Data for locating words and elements
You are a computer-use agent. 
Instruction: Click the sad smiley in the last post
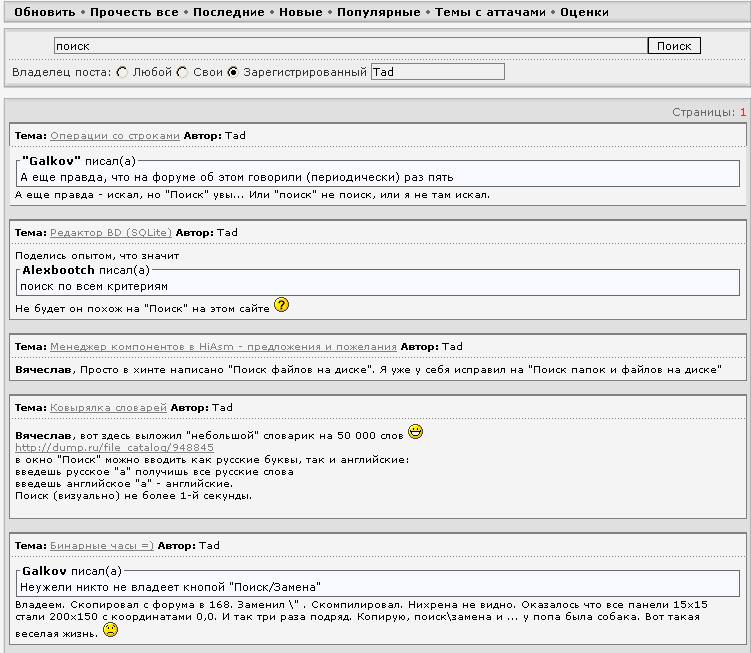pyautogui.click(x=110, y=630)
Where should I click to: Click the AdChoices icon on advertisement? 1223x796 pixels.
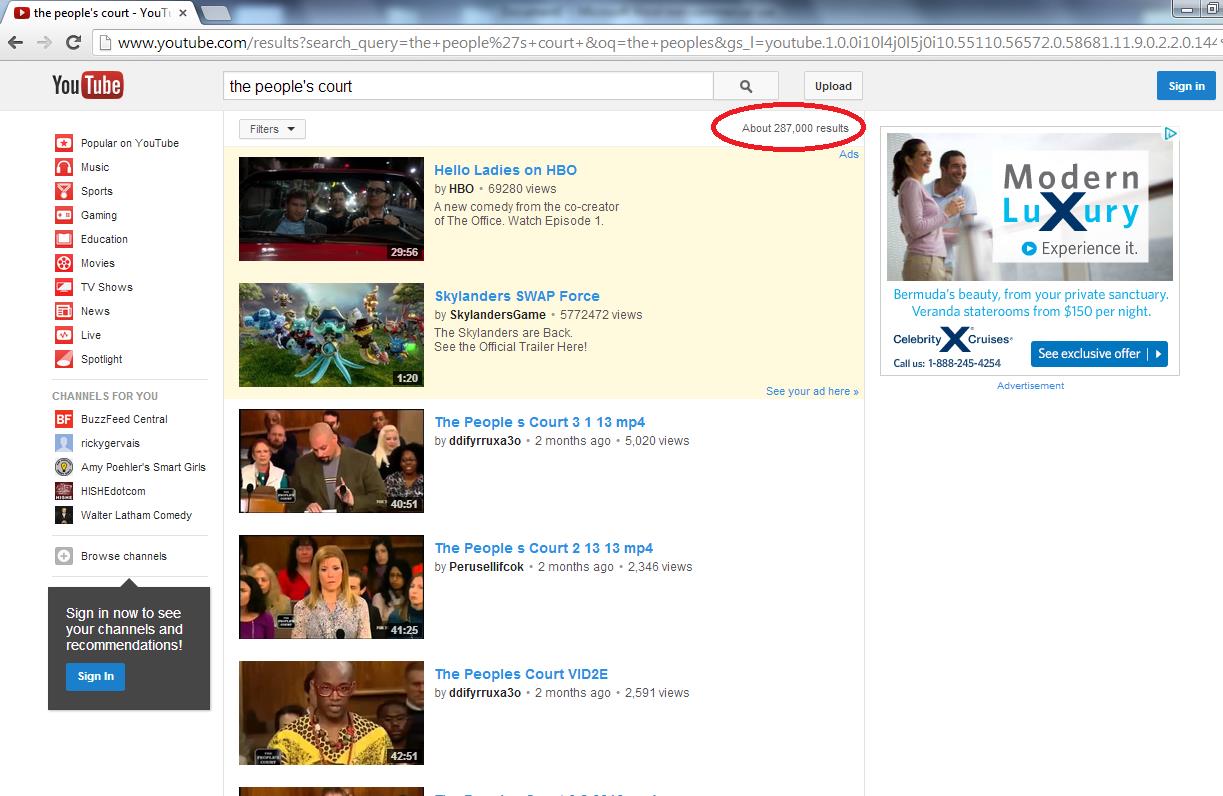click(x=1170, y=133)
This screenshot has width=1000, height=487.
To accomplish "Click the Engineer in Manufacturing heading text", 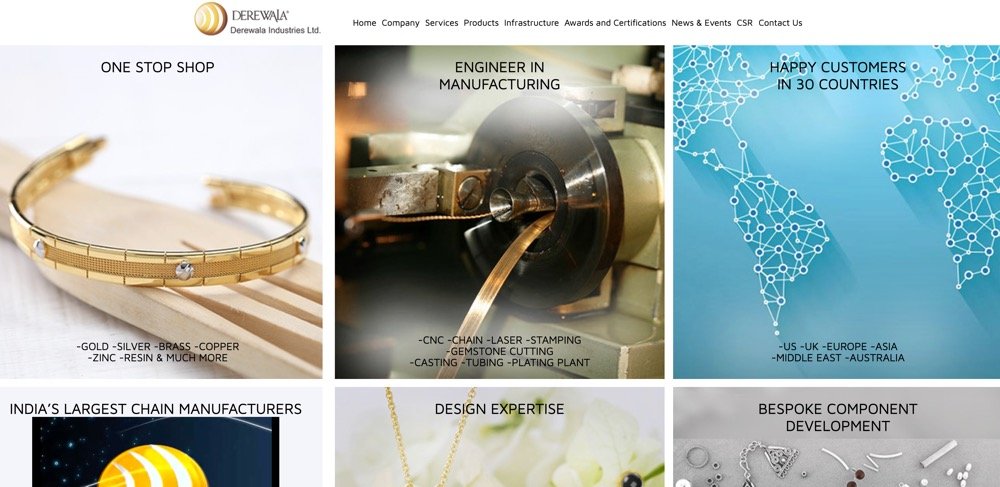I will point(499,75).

TASK DIRECTIONS
Can you return the data verbatim, starting with its first line and continuing through the line containing "click(x=1170, y=133)", leaving out the pictures?

EXPECTED ANSWER
You are a computer-use agent. 
Instruction: Click the sad smiley in the last post
pyautogui.click(x=110, y=630)
Where should I click to: Click the AdChoices icon on advertisement? 1223x796 pixels.
click(x=1170, y=133)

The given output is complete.